美文网首页转录组数据分析生物信息学genome
GATK4流程学习之RNA-Seq variant callin

GATK4流程学习之RNA-Seq variant callin

作者: 小贝学生信 | 来源:发表于2021-02-14 14:52 被阅读0次

    GATK4流程学习之背景知识与前期准备 - 简书
    GATK4流程学习之DNA-Seq variant calling(Germline:SNP+INDEL) - 简书
    GATK4流程学习之RNA-Seq variant calling(SNP+INDEL) - 简书
    补:Mutect2+scRNAseq+cancer cell - 简书

    参考https://gatk.broadinstitute.org/hc/en-us/articles/360035531192-RNAseq-short-variant-discovery-SNPs-Indels-流程,以SRR11618713、SRR11618726、SRR11618727三个单细胞转录组数据为例,进行RNA-Seq variant calling(SNP+INDEL)分析;
    由于基本流程类似DNA-seq,所以每一步详细介绍可参考上一篇笔记。

    GATK:Best Practices Workflows
    conda activate GATK
    cd GATK/rna-seq
    

    1、ascp下载fastq.gz数据

    https://www.ebi.ac.uk/ena/browser/view/SRR11618713
    https://www.ebi.ac.uk/ena/browser/view/SRR11618726
    https://www.ebi.ac.uk/ena/browser/view/SRR11618727

    mkdir -p ./raw/qc
    cd raw
    cat > ascp.link
    fasp.sra.ebi.ac.uk:/vol1/fastq/SRR116/013/SRR11618713/SRR11618713_1.fastq.gz
    fasp.sra.ebi.ac.uk:/vol1/fastq/SRR116/013/SRR11618713/SRR11618713_2.fastq.gz
    fasp.sra.ebi.ac.uk:/vol1/fastq/SRR116/026/SRR11618726/SRR11618726_1.fastq.gz
    fasp.sra.ebi.ac.uk:/vol1/fastq/SRR116/026/SRR11618726/SRR11618726_2.fastq.gz
    fasp.sra.ebi.ac.uk:/vol1/fastq/SRR116/027/SRR11618727/SRR11618727_1.fastq.gz
    fasp.sra.ebi.ac.uk:/vol1/fastq/SRR116/027/SRR11618727/SRR11618727_2.fastq.gz
    
    cat ascp.link |while read sample
    do
    ascp -QT -l 300m -P33001  \
    -i ~/miniconda3/envs/GATK/etc/asperaweb_id_dsa.openssh   \
    era-fasp@$sample  .

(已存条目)
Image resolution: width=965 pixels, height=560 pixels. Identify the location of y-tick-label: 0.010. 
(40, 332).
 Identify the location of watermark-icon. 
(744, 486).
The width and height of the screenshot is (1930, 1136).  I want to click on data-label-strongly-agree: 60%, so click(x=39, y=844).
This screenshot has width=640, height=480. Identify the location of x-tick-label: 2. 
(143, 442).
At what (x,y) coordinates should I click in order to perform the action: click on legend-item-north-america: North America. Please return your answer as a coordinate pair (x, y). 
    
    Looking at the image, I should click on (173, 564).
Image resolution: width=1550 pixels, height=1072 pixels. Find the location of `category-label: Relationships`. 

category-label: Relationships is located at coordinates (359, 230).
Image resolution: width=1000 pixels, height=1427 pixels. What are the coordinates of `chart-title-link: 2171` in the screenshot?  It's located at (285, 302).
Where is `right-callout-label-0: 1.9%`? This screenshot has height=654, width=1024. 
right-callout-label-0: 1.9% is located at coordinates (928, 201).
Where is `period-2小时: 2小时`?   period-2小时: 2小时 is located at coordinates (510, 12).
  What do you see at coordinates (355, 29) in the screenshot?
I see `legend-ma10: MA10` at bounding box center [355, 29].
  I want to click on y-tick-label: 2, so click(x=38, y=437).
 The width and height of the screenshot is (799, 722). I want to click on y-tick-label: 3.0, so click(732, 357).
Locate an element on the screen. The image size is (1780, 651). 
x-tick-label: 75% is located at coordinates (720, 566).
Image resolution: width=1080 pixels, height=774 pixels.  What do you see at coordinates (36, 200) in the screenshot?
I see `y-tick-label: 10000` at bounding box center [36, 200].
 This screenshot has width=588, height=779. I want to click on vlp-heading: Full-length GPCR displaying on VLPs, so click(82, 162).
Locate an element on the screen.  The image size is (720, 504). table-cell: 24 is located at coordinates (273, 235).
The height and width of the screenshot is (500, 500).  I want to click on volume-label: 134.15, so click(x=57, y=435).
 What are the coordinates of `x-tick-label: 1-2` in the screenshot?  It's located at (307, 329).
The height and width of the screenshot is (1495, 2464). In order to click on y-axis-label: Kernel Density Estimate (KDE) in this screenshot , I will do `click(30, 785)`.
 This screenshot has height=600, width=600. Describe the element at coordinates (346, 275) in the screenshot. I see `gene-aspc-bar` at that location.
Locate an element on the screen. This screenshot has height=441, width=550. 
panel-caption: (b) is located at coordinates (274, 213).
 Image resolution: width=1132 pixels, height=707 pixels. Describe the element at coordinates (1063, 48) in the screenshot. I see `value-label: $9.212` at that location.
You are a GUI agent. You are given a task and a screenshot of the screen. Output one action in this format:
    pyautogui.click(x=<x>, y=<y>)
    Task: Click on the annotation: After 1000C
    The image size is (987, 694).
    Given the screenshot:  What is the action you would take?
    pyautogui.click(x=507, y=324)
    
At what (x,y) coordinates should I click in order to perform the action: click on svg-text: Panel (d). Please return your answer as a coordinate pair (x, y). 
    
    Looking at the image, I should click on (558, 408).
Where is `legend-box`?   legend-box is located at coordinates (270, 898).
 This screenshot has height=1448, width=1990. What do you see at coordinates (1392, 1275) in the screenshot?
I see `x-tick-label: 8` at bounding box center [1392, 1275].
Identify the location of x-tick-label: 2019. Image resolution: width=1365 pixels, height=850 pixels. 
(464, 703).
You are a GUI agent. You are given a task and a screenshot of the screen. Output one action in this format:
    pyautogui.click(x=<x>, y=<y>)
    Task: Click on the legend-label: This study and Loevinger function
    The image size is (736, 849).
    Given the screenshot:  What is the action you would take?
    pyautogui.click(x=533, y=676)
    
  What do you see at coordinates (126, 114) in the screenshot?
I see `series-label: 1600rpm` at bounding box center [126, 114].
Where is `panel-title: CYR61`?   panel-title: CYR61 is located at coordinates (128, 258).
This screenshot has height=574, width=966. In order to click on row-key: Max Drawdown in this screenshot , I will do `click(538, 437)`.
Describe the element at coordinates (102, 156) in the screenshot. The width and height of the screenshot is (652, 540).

任务要求:
**a)** 请抄写该笔记中从“美文网首页转录组数据分析生物信息学genome”开始、一直到“由于基本流程类似DNA-seq,所以每一步详细介绍可参考上一篇笔记。”为止的原文。
**b)** 根据该笔记回答下列问题,答案用相同编号逐行写出:
(i) 文中以哪三个单细胞转录组数据为例?
(ii) 作者说每一步的详细介绍可参考什么?
(iii) ascp 命令中 -l 参数设置的值是多少?
这些条目用不到。

各题答案:
**a)**
美文网首页转录组数据分析生物信息学genome
GATK4流程学习之RNA-Seq variant callin

GATK4流程学习之RNA-Seq variant callin

作者: 小贝学生信 | 来源:发表于2021-02-14 14:52 被阅读0次

    GATK4流程学习之背景知识与前期准备 - 简书
    GATK4流程学习之DNA-Seq variant calling(Germline:SNP+INDEL) - 简书
    GATK4流程学习之RNA-Seq variant calling(SNP+INDEL) - 简书
    补:Mutect2+scRNAseq+cancer cell - 简书

    参考https://gatk.broadinstitute.org/hc/en-us/articles/360035531192-RNAseq-short-variant-discovery-SNPs-Indels-流程,以SRR11618713、SRR11618726、SRR11618727三个单细胞转录组数据为例,进行RNA-Seq variant calling(SNP+INDEL)分析;
    由于基本流程类似DNA-seq,所以每一步详细介绍可参考上一篇笔记。

**b)**
(i) SRR11618713、SRR11618726、SRR11618727
(ii) 上一篇笔记
(iii) 300m